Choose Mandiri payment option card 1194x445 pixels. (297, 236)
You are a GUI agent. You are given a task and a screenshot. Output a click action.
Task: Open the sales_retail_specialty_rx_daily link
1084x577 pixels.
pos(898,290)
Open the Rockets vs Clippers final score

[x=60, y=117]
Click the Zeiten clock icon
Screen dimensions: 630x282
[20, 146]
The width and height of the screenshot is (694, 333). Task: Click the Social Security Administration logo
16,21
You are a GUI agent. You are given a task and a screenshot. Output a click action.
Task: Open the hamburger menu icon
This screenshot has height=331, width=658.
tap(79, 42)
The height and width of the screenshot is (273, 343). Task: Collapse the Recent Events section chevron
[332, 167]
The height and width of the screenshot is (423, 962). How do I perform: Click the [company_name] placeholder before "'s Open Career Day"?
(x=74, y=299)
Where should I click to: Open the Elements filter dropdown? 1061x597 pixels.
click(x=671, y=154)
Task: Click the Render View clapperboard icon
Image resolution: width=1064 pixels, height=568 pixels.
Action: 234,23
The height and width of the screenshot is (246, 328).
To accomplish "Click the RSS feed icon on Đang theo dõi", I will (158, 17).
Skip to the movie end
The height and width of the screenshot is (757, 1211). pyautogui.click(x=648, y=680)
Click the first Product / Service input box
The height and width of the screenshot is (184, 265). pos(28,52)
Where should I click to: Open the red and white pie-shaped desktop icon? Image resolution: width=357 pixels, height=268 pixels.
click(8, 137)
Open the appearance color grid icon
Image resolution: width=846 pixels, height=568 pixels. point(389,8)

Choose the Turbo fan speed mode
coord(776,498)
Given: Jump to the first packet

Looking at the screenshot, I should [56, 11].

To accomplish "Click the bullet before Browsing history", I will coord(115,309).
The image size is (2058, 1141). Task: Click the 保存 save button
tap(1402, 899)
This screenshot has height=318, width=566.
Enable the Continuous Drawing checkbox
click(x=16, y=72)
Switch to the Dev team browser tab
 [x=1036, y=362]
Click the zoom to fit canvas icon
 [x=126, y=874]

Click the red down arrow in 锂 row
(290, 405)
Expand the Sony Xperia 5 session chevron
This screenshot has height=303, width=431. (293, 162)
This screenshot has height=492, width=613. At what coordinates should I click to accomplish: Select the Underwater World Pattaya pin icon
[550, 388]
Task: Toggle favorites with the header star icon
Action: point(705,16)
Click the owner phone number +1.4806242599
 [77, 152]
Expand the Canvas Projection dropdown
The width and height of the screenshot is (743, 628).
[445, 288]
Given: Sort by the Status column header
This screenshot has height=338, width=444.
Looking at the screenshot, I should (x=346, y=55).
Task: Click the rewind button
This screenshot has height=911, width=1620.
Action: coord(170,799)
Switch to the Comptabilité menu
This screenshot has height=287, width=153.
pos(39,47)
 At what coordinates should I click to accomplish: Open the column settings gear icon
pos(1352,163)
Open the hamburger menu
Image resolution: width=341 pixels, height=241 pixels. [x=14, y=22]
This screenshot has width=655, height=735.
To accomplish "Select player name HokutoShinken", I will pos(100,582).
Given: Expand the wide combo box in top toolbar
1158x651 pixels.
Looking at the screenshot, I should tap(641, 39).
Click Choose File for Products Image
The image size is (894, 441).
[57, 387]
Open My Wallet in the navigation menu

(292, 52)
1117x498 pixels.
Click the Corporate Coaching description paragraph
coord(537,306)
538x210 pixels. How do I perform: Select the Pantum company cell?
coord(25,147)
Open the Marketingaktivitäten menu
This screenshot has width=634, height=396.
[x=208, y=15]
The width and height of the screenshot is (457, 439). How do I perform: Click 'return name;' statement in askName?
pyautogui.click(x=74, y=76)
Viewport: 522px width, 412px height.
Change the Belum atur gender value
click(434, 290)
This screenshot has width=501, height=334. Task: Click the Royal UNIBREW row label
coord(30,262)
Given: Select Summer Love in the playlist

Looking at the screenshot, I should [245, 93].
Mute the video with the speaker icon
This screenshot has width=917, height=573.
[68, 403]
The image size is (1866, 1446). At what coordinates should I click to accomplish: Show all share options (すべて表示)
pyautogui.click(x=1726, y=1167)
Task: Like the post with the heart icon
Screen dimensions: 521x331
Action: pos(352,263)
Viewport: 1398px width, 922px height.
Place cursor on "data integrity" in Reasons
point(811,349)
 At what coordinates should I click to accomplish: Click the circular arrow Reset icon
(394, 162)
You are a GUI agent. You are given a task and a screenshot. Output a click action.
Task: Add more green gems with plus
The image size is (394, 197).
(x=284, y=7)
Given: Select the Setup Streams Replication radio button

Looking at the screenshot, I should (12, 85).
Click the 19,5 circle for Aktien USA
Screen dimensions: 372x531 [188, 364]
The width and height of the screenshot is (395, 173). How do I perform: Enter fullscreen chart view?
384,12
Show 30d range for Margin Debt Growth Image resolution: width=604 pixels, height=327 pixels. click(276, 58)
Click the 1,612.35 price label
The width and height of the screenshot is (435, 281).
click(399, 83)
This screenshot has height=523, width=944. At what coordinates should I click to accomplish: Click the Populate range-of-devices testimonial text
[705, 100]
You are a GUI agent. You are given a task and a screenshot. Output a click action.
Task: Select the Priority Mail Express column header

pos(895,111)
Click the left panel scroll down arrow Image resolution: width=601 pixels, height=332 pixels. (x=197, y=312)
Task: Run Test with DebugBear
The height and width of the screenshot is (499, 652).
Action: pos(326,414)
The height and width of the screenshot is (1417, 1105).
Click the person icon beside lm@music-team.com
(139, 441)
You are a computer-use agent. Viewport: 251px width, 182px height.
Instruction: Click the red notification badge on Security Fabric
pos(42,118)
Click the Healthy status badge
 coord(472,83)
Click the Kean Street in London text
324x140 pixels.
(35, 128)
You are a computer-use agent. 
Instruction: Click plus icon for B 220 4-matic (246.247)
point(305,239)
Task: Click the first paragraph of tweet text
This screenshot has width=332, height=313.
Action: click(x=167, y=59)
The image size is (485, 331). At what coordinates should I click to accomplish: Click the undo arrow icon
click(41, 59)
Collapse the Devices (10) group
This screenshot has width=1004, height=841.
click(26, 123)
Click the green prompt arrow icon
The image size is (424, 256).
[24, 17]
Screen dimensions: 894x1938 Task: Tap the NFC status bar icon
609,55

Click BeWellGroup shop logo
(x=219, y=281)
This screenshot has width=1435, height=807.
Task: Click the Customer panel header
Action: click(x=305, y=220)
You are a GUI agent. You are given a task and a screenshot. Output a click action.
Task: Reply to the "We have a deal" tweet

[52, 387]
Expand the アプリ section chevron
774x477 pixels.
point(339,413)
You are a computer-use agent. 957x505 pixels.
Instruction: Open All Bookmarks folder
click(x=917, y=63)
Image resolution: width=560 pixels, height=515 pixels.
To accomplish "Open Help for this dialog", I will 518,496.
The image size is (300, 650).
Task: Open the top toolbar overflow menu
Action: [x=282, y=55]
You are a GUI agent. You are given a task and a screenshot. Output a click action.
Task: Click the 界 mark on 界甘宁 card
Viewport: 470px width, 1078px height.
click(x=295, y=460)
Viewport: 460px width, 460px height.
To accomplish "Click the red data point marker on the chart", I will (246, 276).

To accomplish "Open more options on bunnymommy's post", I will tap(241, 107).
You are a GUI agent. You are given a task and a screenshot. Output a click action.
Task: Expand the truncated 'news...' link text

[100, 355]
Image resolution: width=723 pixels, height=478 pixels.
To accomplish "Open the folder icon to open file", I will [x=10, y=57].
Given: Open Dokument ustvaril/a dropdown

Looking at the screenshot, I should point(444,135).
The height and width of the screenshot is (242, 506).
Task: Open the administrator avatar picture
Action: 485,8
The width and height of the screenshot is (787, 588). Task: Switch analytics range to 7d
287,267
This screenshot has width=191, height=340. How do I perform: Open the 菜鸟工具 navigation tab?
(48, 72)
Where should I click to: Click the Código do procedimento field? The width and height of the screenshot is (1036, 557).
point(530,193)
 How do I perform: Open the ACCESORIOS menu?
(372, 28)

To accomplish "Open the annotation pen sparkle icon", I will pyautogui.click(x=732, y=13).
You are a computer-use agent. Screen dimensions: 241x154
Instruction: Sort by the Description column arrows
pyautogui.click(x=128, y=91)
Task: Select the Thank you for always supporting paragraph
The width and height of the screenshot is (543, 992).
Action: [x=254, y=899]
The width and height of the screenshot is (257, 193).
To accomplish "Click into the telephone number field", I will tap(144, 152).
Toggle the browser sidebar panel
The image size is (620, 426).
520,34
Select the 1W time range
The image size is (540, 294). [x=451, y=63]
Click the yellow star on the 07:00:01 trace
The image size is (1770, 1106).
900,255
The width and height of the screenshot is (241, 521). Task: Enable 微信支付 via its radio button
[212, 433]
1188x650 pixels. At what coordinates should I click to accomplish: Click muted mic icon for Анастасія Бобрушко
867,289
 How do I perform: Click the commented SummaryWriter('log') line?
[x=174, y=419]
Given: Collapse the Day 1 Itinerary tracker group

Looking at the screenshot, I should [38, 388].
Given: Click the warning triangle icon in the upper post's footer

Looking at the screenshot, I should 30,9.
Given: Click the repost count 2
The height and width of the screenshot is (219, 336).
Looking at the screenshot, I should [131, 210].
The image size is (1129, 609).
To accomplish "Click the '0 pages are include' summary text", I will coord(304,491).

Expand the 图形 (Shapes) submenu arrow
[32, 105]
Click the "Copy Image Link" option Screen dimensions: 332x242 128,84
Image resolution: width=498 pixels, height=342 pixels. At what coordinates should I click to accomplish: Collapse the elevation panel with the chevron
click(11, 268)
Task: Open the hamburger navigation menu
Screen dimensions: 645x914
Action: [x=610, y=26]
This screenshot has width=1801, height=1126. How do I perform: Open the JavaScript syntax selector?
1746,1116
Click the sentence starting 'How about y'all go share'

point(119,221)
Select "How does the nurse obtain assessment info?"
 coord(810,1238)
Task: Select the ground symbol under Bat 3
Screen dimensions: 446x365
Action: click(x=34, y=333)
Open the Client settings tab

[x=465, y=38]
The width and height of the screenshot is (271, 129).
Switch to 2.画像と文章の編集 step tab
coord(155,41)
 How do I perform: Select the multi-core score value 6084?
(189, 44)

□ □ □

What this task involves: Find every line in the listing above that contains the word "chevron", with case counting, and copy each of those lines.

Task solution:
The height and width of the screenshot is (273, 343). Task: Collapse the Recent Events section chevron
Expand the Sony Xperia 5 session chevron
Expand the アプリ section chevron
Image resolution: width=498 pixels, height=342 pixels. At what coordinates should I click to accomplish: Collapse the elevation panel with the chevron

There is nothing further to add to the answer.